The main disadvantage in CEM is that it lacks kinematic information about tumor enhancement [13].

Our study revealed 17/21 (81%) out of the non-enhancing lesions were benign, while 4/21 (19%) were malignant; out of 150 enhancing lesions, 113/150 (75%) were malignant, while 37/150 (25%) were benign. These results are comparable to results of Kamal et al. [14] who found that no enhancement was noted in 66/211 lesions (31.3%): 60/66 (90.9%) benign and 6/66 (9.1%) malignant lesions, while enhancement was observed in 145/211 lesions (68.7%): 42/145 (29%) benign and 103/145 (71%) malignant lesions (p value ≤ 0.001) [14].

We found that out of 158 enhancing lesions, 120/158 (76%) were malignant, while 38/158 (24%) were benign, and thirteen non-enhancing lesions were benign so our results agree with that of Bennani-Baiti et. al. [15].

Our study revealed that DCE-MRI sensitivity and NPV were slightly yet significantly higher than that of CEM (p value 0.014 and 0.013, respectively). The overall accuracy of DCE-MRI was better than that of CESM; however, no statistically significant difference could be detected.

Our results were comparable with Fallenberg et al. that showed that DCE-MRI sensitivity was slightly but significantly superior to CESM (p value < 0.001) [13].

Yousef et al. [16] concluded that CEM and MRI were equal in the sensitivity; however, their study was conducted on twenty cases only [16].

Elfiky et al. [17] and Yasin and El Ghany [12] did a comparative study between CESM and CE MRI; they concluded that contrast-enhanced spectral mammography (CESM) showed slightly lower sensitivity (88.89%, 94.1%) than BMRI (96.30% and 100% respectively) [12, 17].

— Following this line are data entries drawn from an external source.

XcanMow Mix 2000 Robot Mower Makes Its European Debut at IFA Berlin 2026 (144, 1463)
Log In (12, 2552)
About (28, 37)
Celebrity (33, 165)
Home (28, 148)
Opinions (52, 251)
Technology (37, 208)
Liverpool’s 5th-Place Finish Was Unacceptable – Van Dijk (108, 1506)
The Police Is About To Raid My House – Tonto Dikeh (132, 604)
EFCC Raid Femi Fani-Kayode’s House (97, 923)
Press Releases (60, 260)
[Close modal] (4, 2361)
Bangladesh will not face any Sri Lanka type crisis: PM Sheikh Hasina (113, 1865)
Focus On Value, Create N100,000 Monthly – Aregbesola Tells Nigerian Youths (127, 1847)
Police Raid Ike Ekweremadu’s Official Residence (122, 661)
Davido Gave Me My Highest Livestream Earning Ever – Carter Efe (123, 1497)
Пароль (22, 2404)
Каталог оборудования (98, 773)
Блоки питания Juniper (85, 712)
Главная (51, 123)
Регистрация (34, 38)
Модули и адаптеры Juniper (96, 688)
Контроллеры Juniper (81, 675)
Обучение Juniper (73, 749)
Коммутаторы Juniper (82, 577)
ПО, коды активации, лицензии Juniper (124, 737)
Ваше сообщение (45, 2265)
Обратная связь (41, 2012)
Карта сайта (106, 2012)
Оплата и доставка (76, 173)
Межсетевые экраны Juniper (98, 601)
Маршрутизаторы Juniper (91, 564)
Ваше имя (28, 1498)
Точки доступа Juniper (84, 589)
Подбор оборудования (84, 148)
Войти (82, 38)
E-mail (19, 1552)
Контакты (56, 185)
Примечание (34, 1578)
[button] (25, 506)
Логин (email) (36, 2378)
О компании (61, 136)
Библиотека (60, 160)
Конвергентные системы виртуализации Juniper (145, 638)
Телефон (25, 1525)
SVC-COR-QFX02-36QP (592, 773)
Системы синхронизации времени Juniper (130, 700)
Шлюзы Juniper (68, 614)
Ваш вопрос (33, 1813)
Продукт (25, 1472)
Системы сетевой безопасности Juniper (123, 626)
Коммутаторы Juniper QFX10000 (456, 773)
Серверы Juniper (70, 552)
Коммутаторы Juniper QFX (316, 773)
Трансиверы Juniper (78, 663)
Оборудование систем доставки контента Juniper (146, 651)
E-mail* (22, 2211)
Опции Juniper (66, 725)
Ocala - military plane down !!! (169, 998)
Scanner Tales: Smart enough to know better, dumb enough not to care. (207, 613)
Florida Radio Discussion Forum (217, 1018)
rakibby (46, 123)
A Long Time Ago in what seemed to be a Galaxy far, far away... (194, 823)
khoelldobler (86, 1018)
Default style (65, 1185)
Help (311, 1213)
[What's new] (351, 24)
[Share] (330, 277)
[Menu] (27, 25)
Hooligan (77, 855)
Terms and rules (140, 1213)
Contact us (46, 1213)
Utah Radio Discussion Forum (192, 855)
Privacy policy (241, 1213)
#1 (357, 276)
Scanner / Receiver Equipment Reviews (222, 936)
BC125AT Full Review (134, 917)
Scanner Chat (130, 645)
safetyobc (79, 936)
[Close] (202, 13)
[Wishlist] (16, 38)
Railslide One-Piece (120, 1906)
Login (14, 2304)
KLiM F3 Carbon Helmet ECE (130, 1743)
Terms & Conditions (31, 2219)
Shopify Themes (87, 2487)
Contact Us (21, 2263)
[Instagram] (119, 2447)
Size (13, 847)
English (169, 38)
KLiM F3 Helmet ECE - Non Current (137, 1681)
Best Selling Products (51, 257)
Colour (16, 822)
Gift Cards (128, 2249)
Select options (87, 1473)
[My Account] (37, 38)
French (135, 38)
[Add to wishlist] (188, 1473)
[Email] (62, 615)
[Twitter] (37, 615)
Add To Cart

However, Łuczyńska et al. [18] found that diagnoses based on CESM are slightly more reliable than those based on breast MRI. The sensitivity of CESM examination was 100%, higher than the 93% sensitivity of breast MRI (p ≤ 0.04). The accuracy of the CESM exam (79%) was also higher than that of breast MRI (73%) in their study, but this difference was not statistically significant. NPV was 100% for CESM and only 65% for breast MRI (p < 0.001) [18].

The specificity of CE-MRI was slightly higher than that of CEM in our study but this was not a statistically significant difference. Fallenberg et al. [13] found that the specificity of CESM was better than that of MRI. This could be attributed to the difference in population between their study and our study as their study included only cases with pathologically proven index lesion, yet in our study we included sonomammography indeterminate lesions including both benign and malignant pathologies [13].

In another study done by Xing et al. [19], the sensitivity, PPV, and NPV of CEM were comparable to those of MRI. However, the specificity of CEM was higher than that of MRI [19].

Regarding the assessment of multiplicity in our study in reference to histopathology, CE-MRI was better than CEM in the detection of multiplicity.

Our results were comparable to Jochelson et al. that concluded that CESM had a lower sensitivity for depicting additional ipsilateral cancers than breast MRI [20].

However, Łuczyńska et al. found that CESM detected multifocal breast cancers in all cases studied [18]

Limitation of the study

The assessment in the study was limited by the absence of a standardized BIRADS lexicon for CEM examination; however, we applied the 2013 MRI BIRADS lexicon morphology descriptors. A standardized lexicon of morphology descriptors seen on CEM would provide the optimal analysis and reporting of enhancing lesions detected in the breast.

Conclusion

Contrast-enhanced mammography and dynamic contrast-enhanced MRI improved the characterization of breast lesions. CEM showed slightly lower sensitivity and accuracy compared to MRI however because of being relative ease, available, cheap, and acceptable by women; CEM can replace DC-MRI as a problem-solving tool in the characterization of indeterminate breast lesions.